The main element to understanding the calamitous Afghan war is the complex, ultimately failed relationship between your powerful, duplicitous Karzai family and america, brilliantly portrayed here with the former Kabul bureau chief for The Washington Post.

The United States went to Afghanistan on a straightforward objective: avenge the Sept 11 attacks and drive the Taliban from power. This took significantly less than two months. During the period of the next decade, the ensuing fight for power and cash- in regards to a Kingdom of Their Own: The Family Karzai and the Afghan Disaster supplied to one of the poorest countries on the planet, in ever-greater amounts-left the region even more dangerous than prior to the first troops appeared.

At the guts of this tale may be the Karzai family. President Hamid Karzai and his brothers began the battle as icons of a fresh Afghanistan: moderate, informed, fluent in the ethnicities of East and Western, as well as the antithesis from the brutish and backward Taliban routine. The siblings, from a prominent political family close to Afghanistan’s former ruler, had been thrust into exile with the Soviet war. While Hamid Karzai lived in Pakistan and worked with the resistance, others relocated to the United States, finding work as waiters and managers before opening their very own restaurants. After September 11, the brothers came back home to help restore Afghanistan and reshape their homeland with ambitious plans.
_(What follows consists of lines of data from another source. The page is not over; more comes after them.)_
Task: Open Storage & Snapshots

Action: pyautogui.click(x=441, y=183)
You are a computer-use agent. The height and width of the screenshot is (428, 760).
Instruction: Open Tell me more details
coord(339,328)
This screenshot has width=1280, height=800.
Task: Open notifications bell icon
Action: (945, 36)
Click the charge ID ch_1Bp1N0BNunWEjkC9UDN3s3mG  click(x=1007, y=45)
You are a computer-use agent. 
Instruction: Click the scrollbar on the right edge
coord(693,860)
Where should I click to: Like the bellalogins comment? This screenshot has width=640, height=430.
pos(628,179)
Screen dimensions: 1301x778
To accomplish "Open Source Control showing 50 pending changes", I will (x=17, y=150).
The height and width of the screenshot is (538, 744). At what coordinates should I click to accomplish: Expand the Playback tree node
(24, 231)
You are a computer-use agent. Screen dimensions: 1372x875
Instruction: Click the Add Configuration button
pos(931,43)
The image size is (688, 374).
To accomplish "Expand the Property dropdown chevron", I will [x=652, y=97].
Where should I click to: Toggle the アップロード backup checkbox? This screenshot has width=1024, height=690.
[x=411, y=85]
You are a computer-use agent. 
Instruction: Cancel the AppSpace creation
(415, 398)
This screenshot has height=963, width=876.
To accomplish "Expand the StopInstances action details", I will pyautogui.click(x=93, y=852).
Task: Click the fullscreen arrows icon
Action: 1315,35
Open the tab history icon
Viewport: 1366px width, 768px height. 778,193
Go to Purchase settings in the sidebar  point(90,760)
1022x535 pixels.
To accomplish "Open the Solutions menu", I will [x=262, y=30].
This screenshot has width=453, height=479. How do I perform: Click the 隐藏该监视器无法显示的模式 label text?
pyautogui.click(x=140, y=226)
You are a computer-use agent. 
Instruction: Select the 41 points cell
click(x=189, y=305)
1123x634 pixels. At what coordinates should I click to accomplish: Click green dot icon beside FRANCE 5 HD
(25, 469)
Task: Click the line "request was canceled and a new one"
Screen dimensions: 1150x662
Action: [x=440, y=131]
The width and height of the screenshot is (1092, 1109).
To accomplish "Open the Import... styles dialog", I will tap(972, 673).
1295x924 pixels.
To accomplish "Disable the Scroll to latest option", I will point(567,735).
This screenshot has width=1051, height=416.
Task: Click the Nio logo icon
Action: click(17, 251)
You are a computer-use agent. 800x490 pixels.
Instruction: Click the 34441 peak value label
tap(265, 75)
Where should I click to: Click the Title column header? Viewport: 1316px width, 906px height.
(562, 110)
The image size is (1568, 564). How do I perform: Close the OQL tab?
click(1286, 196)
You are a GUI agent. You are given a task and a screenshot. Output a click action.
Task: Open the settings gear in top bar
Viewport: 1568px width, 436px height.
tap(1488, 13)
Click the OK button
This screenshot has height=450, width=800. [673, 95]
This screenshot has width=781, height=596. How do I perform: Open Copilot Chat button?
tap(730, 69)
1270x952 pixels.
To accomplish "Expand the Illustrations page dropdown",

Today, with the country in shambles, these are in open discord with one another and their Traditional western allies. Joshua Partlow’s clear-eyed analysis reveals the mistakes, squandered expectations, and wasted possibilities behind the moments of a would-be politics dynasty. Nothing at all illustrates the arc from the battle and America’s relationship with Afghanistan-from optimism to despair, camaraderie to enmity-as neatly as the storyplot of the Karzai family members itself, told within its entirety for the first time.